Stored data
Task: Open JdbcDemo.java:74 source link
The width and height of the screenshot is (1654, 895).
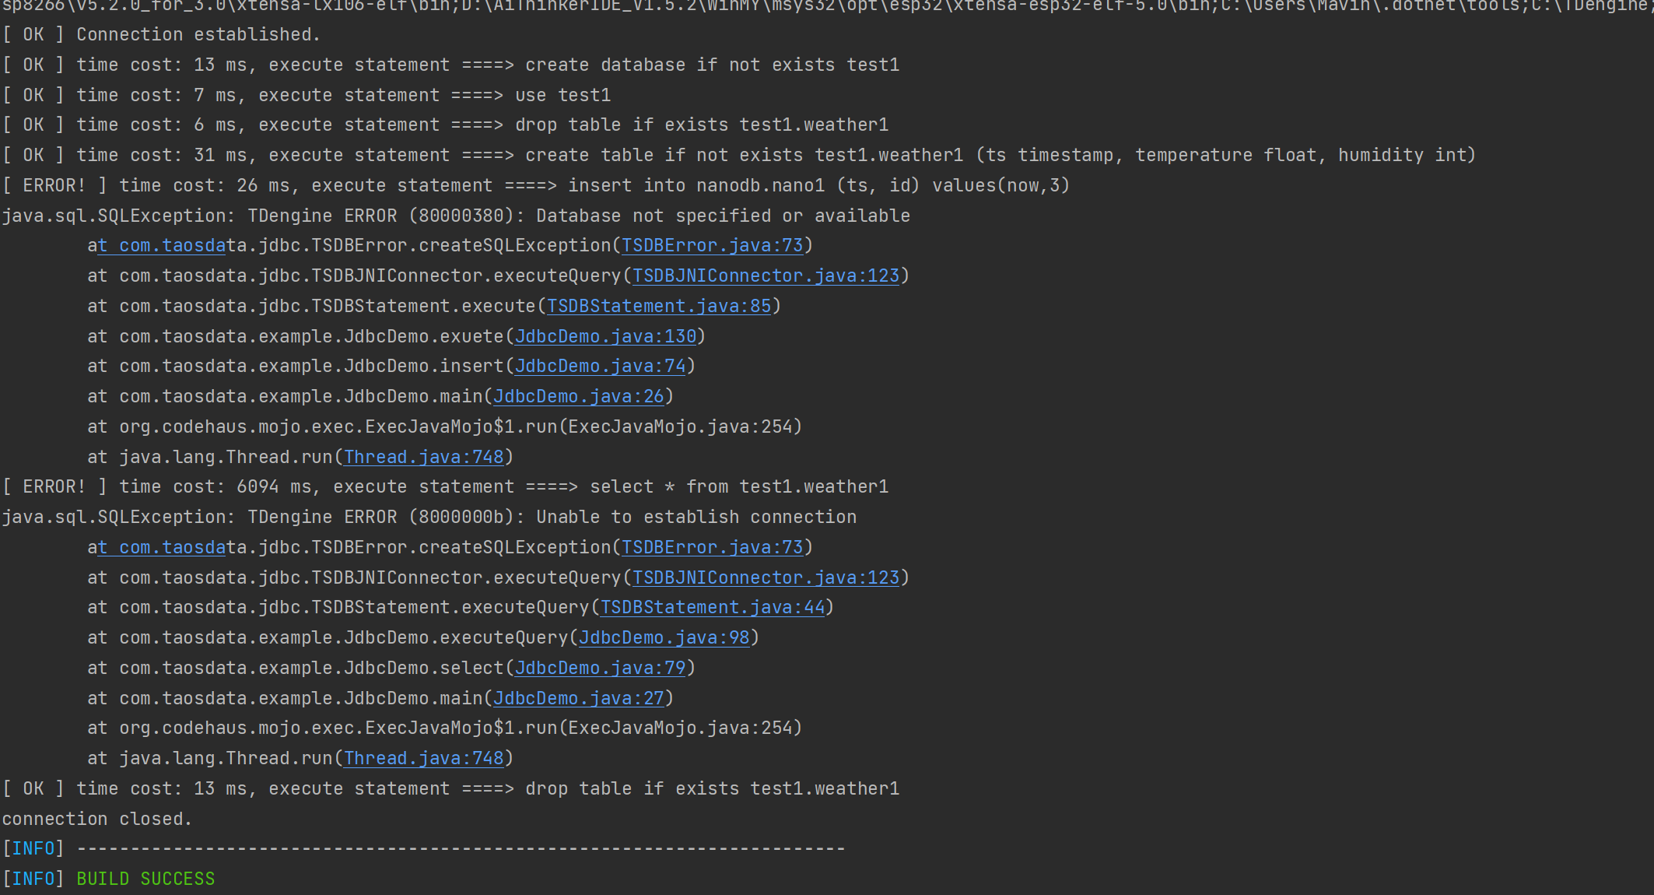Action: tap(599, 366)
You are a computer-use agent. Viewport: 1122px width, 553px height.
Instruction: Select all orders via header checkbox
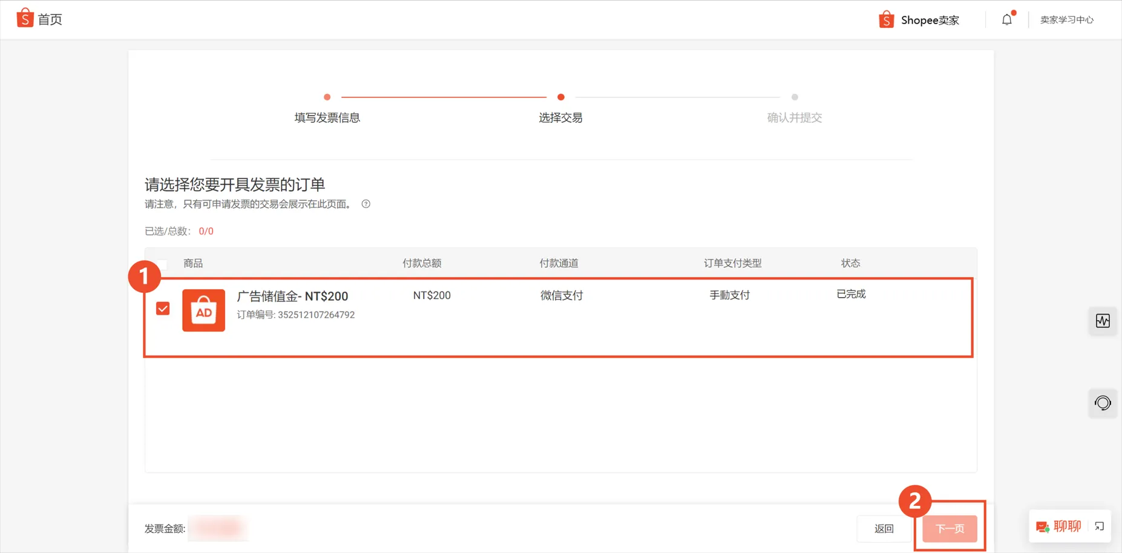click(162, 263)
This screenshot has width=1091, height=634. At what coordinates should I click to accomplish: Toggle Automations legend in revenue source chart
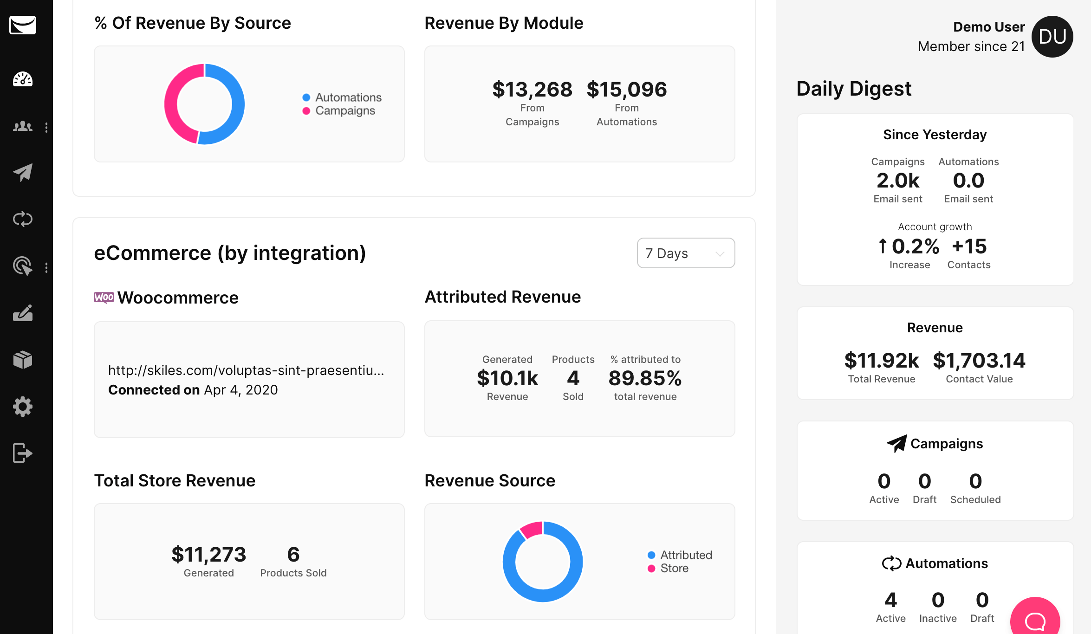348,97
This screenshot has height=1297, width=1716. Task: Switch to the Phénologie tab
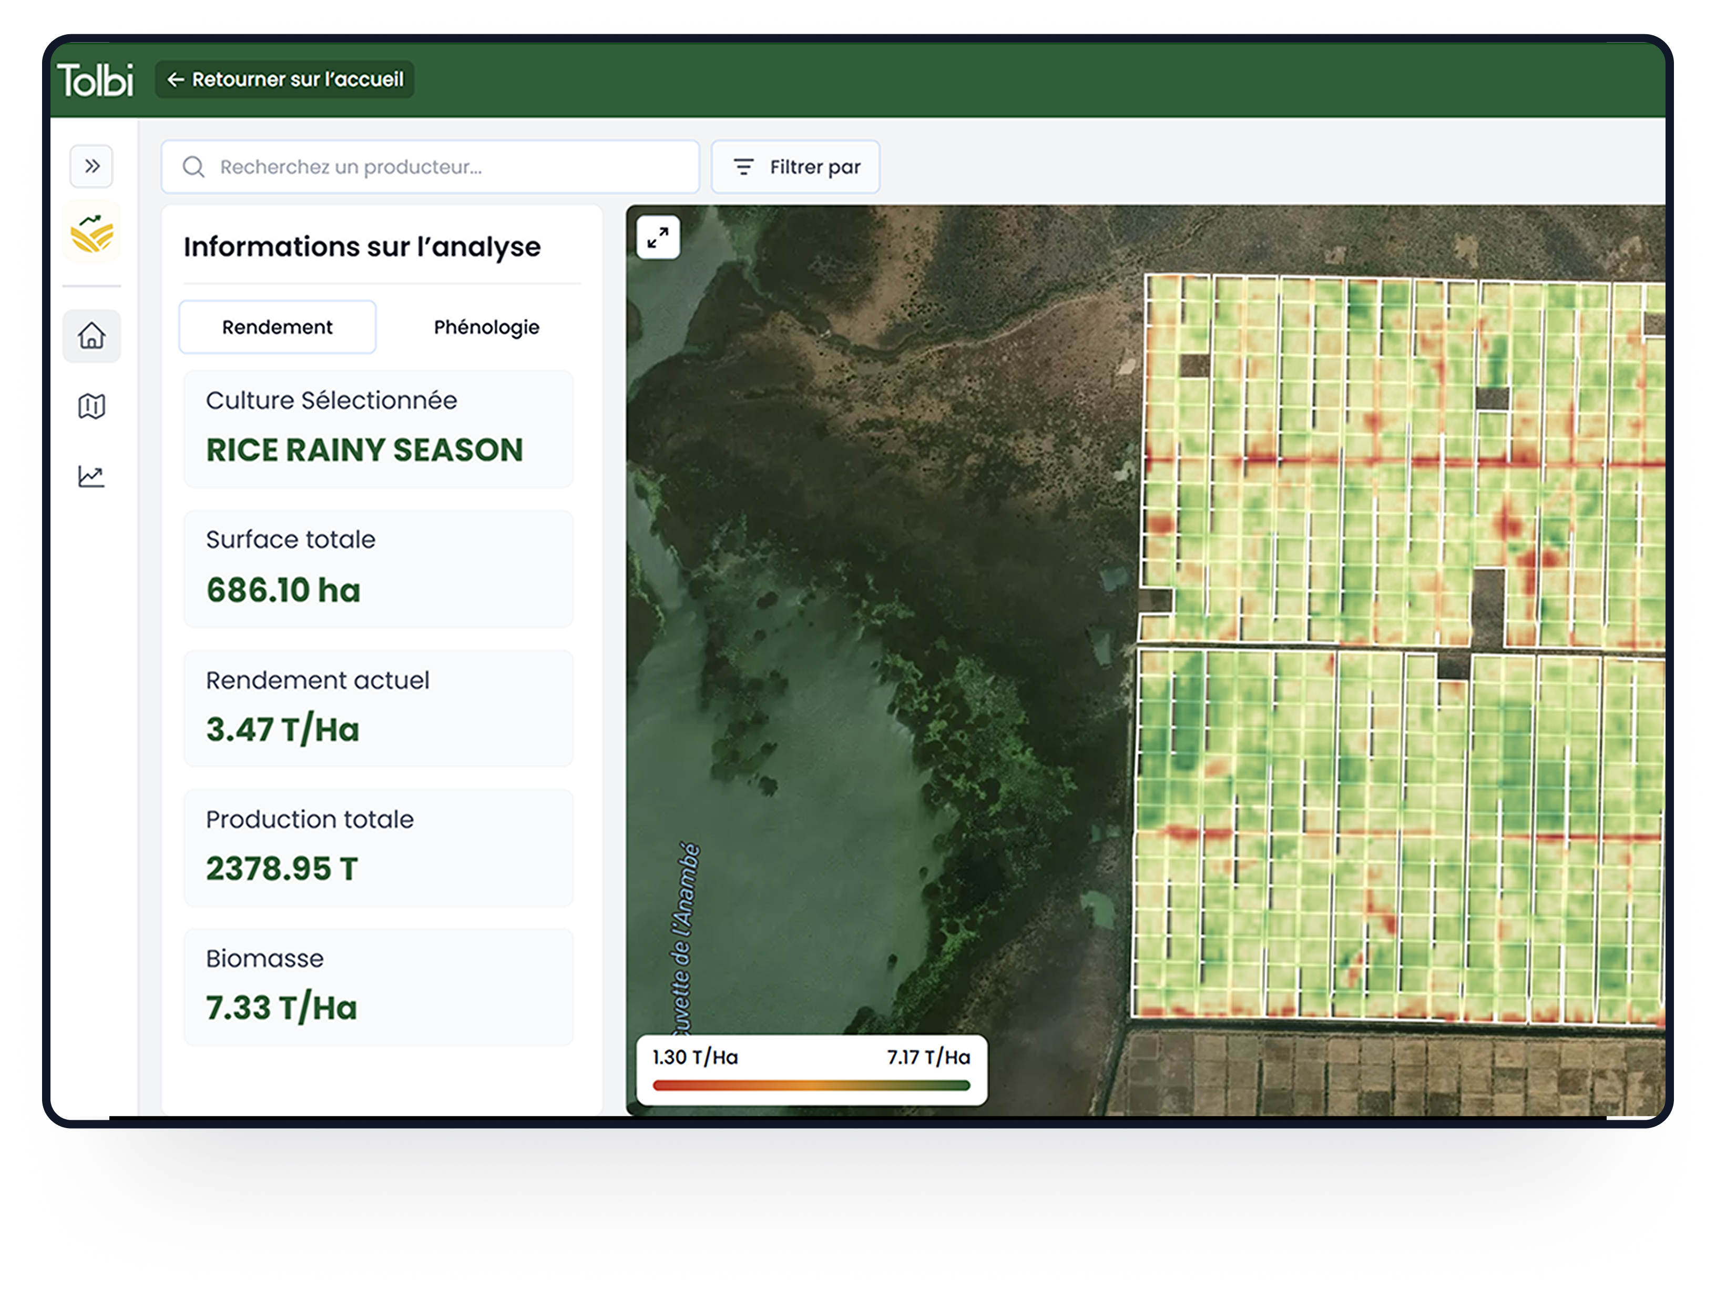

→ TASK DESCRIPTION: From the first line to the last, set down the data exactly, without the pictures.

→ WRITTEN RESPONSE:
Task: Open JdbcDemo.java:74 source link
The width and height of the screenshot is (1654, 895).
Action: tap(599, 366)
You are a computer-use agent. Viewport: 1122px width, 553px height.
Instruction: Select all orders via header checkbox
click(162, 263)
This screenshot has width=1091, height=634. At what coordinates should I click to accomplish: Toggle Automations legend in revenue source chart
348,97
This screenshot has height=1297, width=1716. Task: Switch to the Phénologie tab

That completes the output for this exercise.